What you will do —
a) Answer these questions using the hypothesis results passage, one answer per line, marked the same way.
(i) What β and p values are reported for Hypothesis 9?
(ii) Which variable did not show a significant indirect association with outcomes in Hypothesis 11?
(iii) Through what process are Organisational Resources associated with Outcomes in Hypothesis 8?
b) Summarize the hypothesis results passage in two sentences.
c) Carry on the hypothesis results passage from the point where it stops.

Document segment Block Start

Hypothesis 9 (H9) also obtained empirical support, showing that Organisational Culture (OC) has a positive and significant association with Outcomes (RE) operating through Implementation (β = 0.191; p = 0.020), confirming the association of organisational environmental values with the achievement of outcomes.
Hypothesis 11 (H11) was rejected, as Knowledge (KN) did not show a significant indirect association with outcomes (β = 0.054; p = 0.528).
Hypothesis 8 (H8) was accepted, showing that Organisational Resources (OR) are positively associated with Outcomes (O) through Implementation (β = 0.205; p = 0.002). This suggests that the availability of financial and technical resources is linked to organisational benefits when it materialises in effective implementation processes.

Document segment Block End
Records provided Block Start

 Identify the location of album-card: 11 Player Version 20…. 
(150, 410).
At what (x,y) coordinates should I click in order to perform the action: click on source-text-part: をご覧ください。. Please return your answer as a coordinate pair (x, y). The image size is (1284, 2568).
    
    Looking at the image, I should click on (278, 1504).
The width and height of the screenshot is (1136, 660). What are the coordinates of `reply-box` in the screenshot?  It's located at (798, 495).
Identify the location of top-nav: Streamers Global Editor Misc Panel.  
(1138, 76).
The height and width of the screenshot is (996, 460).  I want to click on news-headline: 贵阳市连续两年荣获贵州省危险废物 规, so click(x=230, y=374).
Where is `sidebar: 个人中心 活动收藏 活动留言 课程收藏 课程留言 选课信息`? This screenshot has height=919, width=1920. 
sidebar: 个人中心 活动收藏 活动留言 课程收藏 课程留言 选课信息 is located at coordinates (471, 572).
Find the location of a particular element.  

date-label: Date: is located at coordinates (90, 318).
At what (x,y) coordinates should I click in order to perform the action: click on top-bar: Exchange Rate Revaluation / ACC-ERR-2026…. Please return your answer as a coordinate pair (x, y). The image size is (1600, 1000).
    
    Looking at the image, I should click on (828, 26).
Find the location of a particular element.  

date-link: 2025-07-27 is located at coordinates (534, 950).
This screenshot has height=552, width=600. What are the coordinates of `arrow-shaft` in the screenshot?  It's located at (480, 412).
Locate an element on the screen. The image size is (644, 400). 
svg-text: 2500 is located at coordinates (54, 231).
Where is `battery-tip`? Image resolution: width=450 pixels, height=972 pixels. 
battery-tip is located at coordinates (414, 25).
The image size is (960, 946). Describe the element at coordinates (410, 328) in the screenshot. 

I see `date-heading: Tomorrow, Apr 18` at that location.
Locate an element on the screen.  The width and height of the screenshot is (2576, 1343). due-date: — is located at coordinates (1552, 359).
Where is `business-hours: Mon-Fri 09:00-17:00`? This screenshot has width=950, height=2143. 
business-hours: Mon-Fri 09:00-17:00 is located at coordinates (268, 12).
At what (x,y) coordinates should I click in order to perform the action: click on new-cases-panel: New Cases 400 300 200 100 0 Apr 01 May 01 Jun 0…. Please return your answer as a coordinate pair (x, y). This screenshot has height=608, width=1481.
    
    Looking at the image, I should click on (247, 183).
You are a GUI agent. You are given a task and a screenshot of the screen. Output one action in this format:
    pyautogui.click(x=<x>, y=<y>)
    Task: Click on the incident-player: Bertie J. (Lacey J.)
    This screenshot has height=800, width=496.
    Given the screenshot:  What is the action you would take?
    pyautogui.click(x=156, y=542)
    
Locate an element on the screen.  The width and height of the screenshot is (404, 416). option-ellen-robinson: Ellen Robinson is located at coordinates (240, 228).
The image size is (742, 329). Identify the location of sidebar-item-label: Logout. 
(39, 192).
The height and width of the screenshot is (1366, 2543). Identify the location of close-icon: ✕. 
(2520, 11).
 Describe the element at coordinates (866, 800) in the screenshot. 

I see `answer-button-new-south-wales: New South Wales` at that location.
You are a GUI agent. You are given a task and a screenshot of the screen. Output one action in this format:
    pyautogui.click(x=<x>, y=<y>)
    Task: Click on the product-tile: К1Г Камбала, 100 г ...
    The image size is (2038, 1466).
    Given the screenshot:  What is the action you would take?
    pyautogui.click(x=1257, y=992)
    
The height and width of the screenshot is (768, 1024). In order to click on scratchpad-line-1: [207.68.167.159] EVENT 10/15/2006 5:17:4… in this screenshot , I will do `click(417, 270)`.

Records provided Block End

Results by task —
a)
(i) β = 0.191; p = 0.020
(ii) Knowledge (KN)
(iii) Implementation

b) Hypotheses 9 and 8 were supported: Organisational Culture and Organisational Resources each had a positive and significant association with Outcomes operating through Implementation. Hypothesis 11 was rejected because Knowledge showed no significant indirect association with outcomes.

c)
4. Discussion

4.1. The Negative Association of Individual Attitudes with Technological Implementation

The most counterintuitive finding of this study lies in the significant negative effect of individual attitudes on the implementation of water reuse technologies (β = -0.350; p < 0.001). This result challenges fundamental theoretical assumptions that have traditionally positioned attitudes as positively associated with technology adoption. In this sense, our findings align with emerging evidence on the "attitude-behaviour gap" in organisational contexts, where favourable individual perceptions do not automatically translate into successful implementations due to structural constraints and organisational power dynamics.
Theoretical Interpretation of the Paradoxical Effect of Attitudes: The negative association identified is supported by emerging literature on 'implementation gaps', where favourable attitudes disconnected from structural capacities generate cycles of frustration and resistance. In organisational contexts with limited resources, positive individual attitudes can operate as signals of unrealistic expectations which, when confronted with budgetary or institutional constraints, transform into resistance towards initiatives perceived as unachievable.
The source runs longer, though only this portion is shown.